Matbaa geç geldi ama mobil internette çok hızlıyız, şimdi ektiklerimizi biçeceğiz...
SÜREYYA Ciliv, Türkiye’nin bugüne kadar pek çok konuda çağa ayak uydurmada hep geç kaldığını ancak mobil internet konusunda dünyanın sayılı ülkelerinden biri olmayı başardığını söyledi.
Ericcson’un 53 ülkedeki 600 santrali arasında yaptığı araştırmada en hızlı 11 santralin Türkiye’den çıktığını belirten Ciliv, yüzde 99.7 oranındaki kapsama, 43.2 mbps mobil internet hızı, 1000 mbps fiber internet hızı ile Türkiye’nin iletişimde en ileri ülkelerden biri olduğunu belirtti. Ciliv, “Belki matbaa, buhar makinası, elektrik ülkemize geç geldi ancak inanın mobil internette sayılı ülkelerden biriyiz.

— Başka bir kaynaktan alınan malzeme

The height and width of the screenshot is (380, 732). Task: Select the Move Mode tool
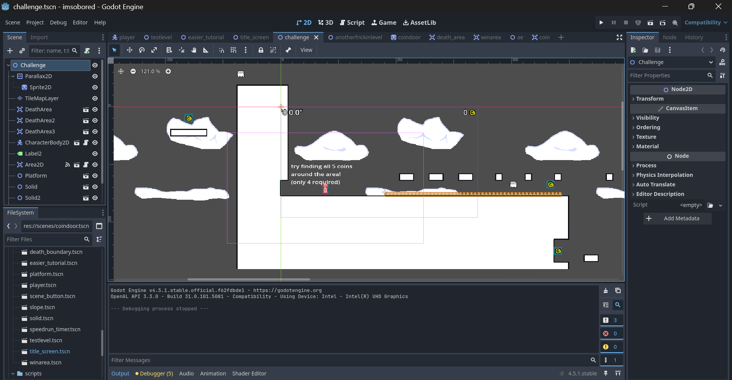click(130, 50)
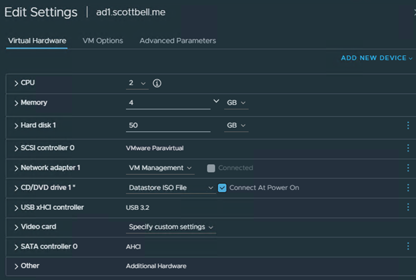Open CD/DVD drive 1 options menu
Viewport: 416px width, 280px height.
click(x=407, y=188)
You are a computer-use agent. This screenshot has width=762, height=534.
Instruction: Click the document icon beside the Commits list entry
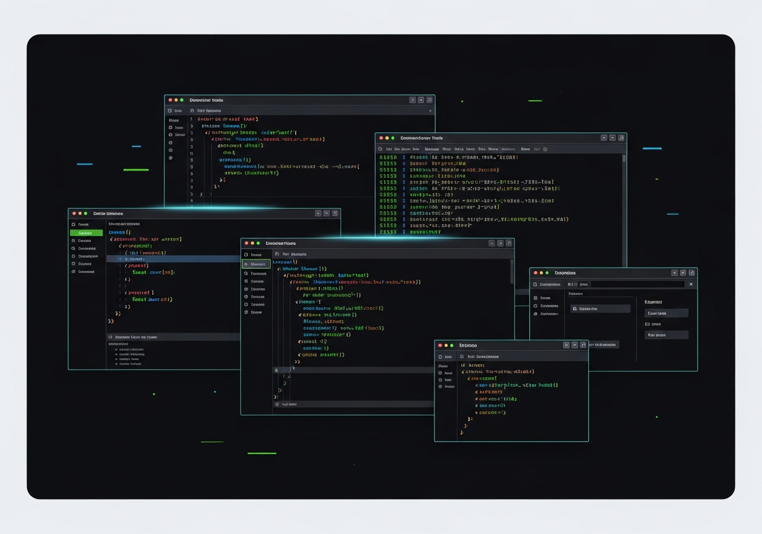(575, 309)
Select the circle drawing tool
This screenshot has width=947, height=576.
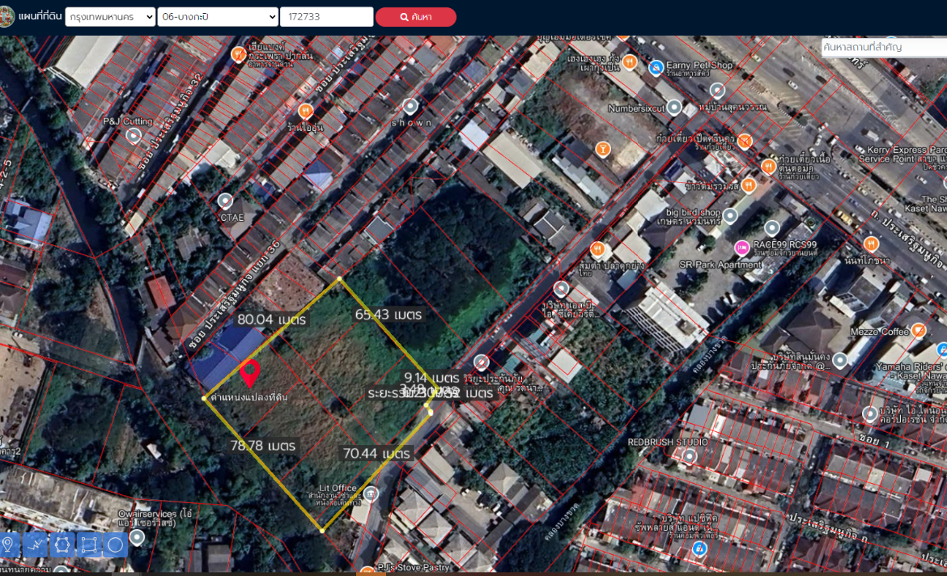pyautogui.click(x=116, y=545)
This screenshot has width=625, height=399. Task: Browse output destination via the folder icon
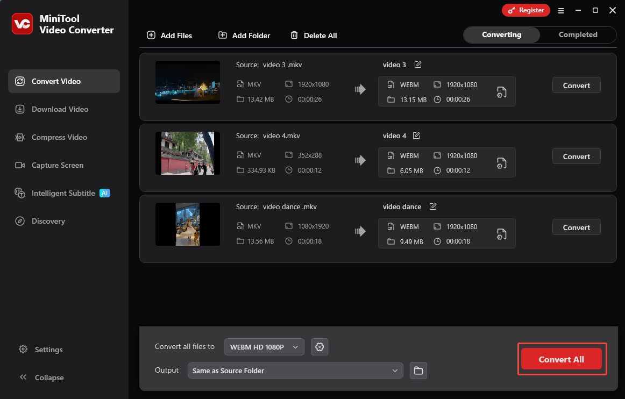tap(418, 371)
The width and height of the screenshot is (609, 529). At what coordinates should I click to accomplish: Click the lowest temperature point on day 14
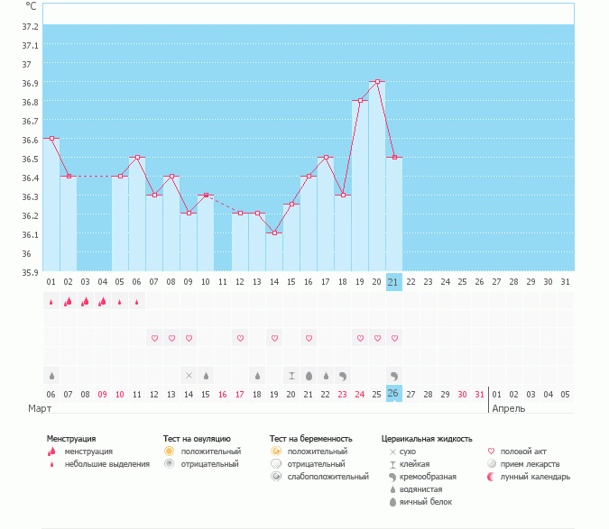(274, 233)
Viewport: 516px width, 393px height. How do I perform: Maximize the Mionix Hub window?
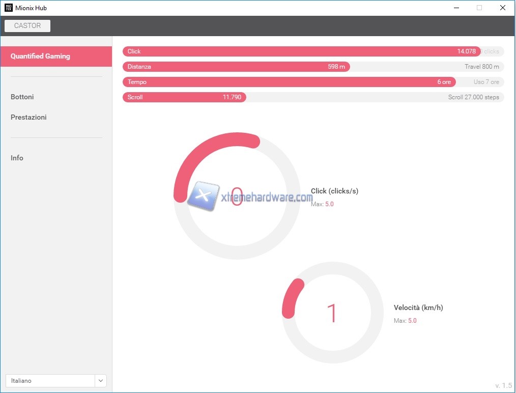click(x=479, y=8)
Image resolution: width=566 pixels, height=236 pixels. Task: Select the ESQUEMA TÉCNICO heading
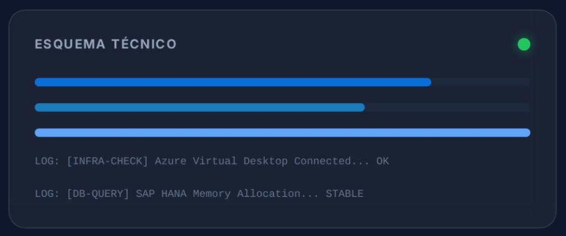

Dünya 2008 krizinden sonra dururken biz yatırımlarımıza devam ettik ve geleceğe hazırlandık. Şimdi ektiklerimizi biçme zamanı” diye konuştu.
FATİH projesinde 3G olmazsa Türkiye tablet mezarlığına dönüşür
SÜREYYA Ciliv, Milli Eğitim Bakanlığı tarafından sürdürülen FATİH projesine de dikkat çekti ve bu projede kullanılacak tabletlerin mutlaka 3G özelliğinin de bulunması gerektiğini ifade etti.
Ciliv, “3G olmazsa tabletlerin ömrü çok kısa olur. Türkiye tablet mezarlığına döner. Öğrencilerin sadece okuldan değil, evlerinden ve her yerden internete bilgiye ulaşmaları gerekir. Bu da 3G gerektirir. Bugün herşey internette. Bakın dünyaca ünlü MIT, tüm derslerini internete koymuş. Öğrenciler okula gitmeden en yüksek notu nasıl alacağını planlıyor artık. Tabletlerin birer game boy’a dönüşmemesi için tüm platformlardan internete erişimi olması lazım” diye konuştu.